An inside peek at the sounds of STAR TREK
One of the many pluses to living in Los Angeles is having the opportunity to go to amazing events like the one held by the MPSE (Motion Picture Sound Editors) last night at the Academy of Motion Picture Arts and Sciences. The MPSE holds events where sound editors, sound designers, composers, and re-recording mixers come together and dissect the ins-and-outs of creating the world of sound in movies such as JURASSIC PARK, THE MATRIX, and last night, STAR TREK.
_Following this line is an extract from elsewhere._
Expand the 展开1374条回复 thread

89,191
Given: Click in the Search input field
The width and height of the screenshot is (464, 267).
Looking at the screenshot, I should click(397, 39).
For a film like STAR TREK, the element of sound effects, both newly created and those that rang true to the original series, were just as important as the emotional resonance provided by the score and, of course, the dialogue of the actors. Mixing all these elements together was no small task and we were lucky enough to spend some time speaking with a portion of the sound crew that brought the film to life: supervising sound editor Mark Stoeckinger (MISSION: IMPOSSIBLE III, THE LAST SAMURAI), co-supervising sound editor Alan Rankin (WINDTALKERS, THE AMITYVILLE HORROR), picture editors Mary Jo Markey and Maryann Brandon (MISSION: IMPOSSIBLE III, ALIAS), composer Michael Giacchino (RATATOUILLE, LOST), music editor Alex Levy (THE INCREDIBLES, LOST), and re-recording mixers Andy Nelson and Anna Behlmer (MISSION: IMPOSSIBLE III, CLOVERFIELD). To top it off, director J.J. Abrams (MISSION: IMPOSSIBLE III, ALIAS, LOST) rounded out the group, giving us his perspective and creative vision as the film’s director.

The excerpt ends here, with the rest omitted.